Se il concorso è sotto le aspettative, con i due film italiani passati finora, “Il racconto dei racconti” di Matteo Garrone e “Mia madre” di Nanni Moretti a spiccare insieme a “Carol” di Todd Haynes, è l’Asia a tenere e dalla sezione parallela Un certain regard a metà percorso del 68° Festival di Cannes., mentre domani è atteso “Youth – La giovinezza” di Paolo Sorrentino. Il premio Oscar completa il tris che ha messo il cinema italiano in vetrina, complice quella che non sembra una non grande annata oppure scelte discutibili della direzione artistica: cineasti come Arnaud Desplechin, Philippe Garrel e il portoghese Miguel Gomes sono andati alla Quinzaine des realisateurs per lasciare posto in gara a opere modeste. La sezione Un certain regard, considerata un concorso B, si conferma molto interessante: nel 2014 premiò “Forza maggiore” e “Il sale della Terra”, stavolta presenta titoli che avrebbero meritato di correre per i riconoscimenti maggiori. Dopo il giapponese “AN” di Naomi Kawase sono arrivati lo splendido “Cemetery of Splendour” del tailandese Apichatpong Weerasethakul e “Taklub – La trappola” del filippino Brillante Mendoza.

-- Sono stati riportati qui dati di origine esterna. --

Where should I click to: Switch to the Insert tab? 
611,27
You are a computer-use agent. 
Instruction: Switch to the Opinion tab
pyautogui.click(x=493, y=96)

Il primo è uno che la Palma l’ha vinta nel 2010 con “Lo zio Boonmee che si ricorda le vite precedenti”. Stavolta porta un’altra pellicola intrisa di misticismo e di denuncia del governo militare, ambientaao dentro un’ex scuola diventata ospedale per soldati vittime di una strana malattia del sonno. Mentre intorno le ruspe scavano tra i ragazzini che giocano a pallone. Jenjira è una volontaria che assiste i ricoverati e si prende cura di Itt, allettato in un angolo dello stanzone senza che nessuno venga a visitarlo. Incontra Keng, una giovane che può mettersi in contatto con gli spiriti dei morti, e ne resta affascinata. Jenjira racconta del suo matrimonio con un soldato americano e prima ancora con un connazionale sempre in divisa. L’edificio sorge in un’area dove ci sono i resti dell’antico regno, nel nordest del Paese, e nel parco ci sono ruderi e statue (realizzate dallo stesso regista). I piani si confondono, i vivi e i morti convivono, appaiono ectoplasmi a forma di dirigibile nel cielo, la notte nella stanza appaiono spiriti luminosi che cambiano colore. Il cinema di Weerasethakul, visionario, poetico e spirituale, non segue logiche narrative o convenzionali, richiede allo spettatore di lasciarsi andare per condurlo in un mondo di sospensione e di meraviglia, dove la bellezza e i ricordi dolorosi sono inscindibili.

“Taklub” è invece il dodicesimo lungometraggio del prolifico Mendoza, già Palma per la miglior regia nel 2009 per “Kinatay”. Siamo a Tacloban, città sul mare devastata nel novembre 2013 dal tifone Hayan, qui si intrecciano le vite di varie persone che vivono in una zona non edificabile sulla spiaggia. Bebeth gestisce un piccolo chiosco aiutata dalla figlia Angela, l’unica scampata al disastro. Una donna dolce ed energica (come la nonna del bellissimo “Lola” in concorso a Venezia nel 2009) cerca di ritrovare i figli scomparsi nelle fosse comuni, ma raccoglie fondi per aiutare un vicino che ha perso la famiglia in un incendio. Una storia di sopravvivenza, di resistenza, di gente che non ha altro posto dove andare e non ha quasi nulla se non la fede: chi trova un crocifisso intatto sotto la sabbia, chi lo porta in processione nonostante una gamba dolorante, chi prega senza perdersi d’animo o va sull’acqua con i lumini. Piccole storie di donne e uomini che non si arrendono, nonostante una nuova tempesta e il rischio di uno tsunami, pescatori costretti a contendere al mare lo spazio da abitare. Il film si chiude con i versetti dell’Ecclesiaste: anche in un luogo disperante dove non ci si lascia andare ala disperazione c’è un tempo per tutto, per il dolore, per la vita e per solidarietà.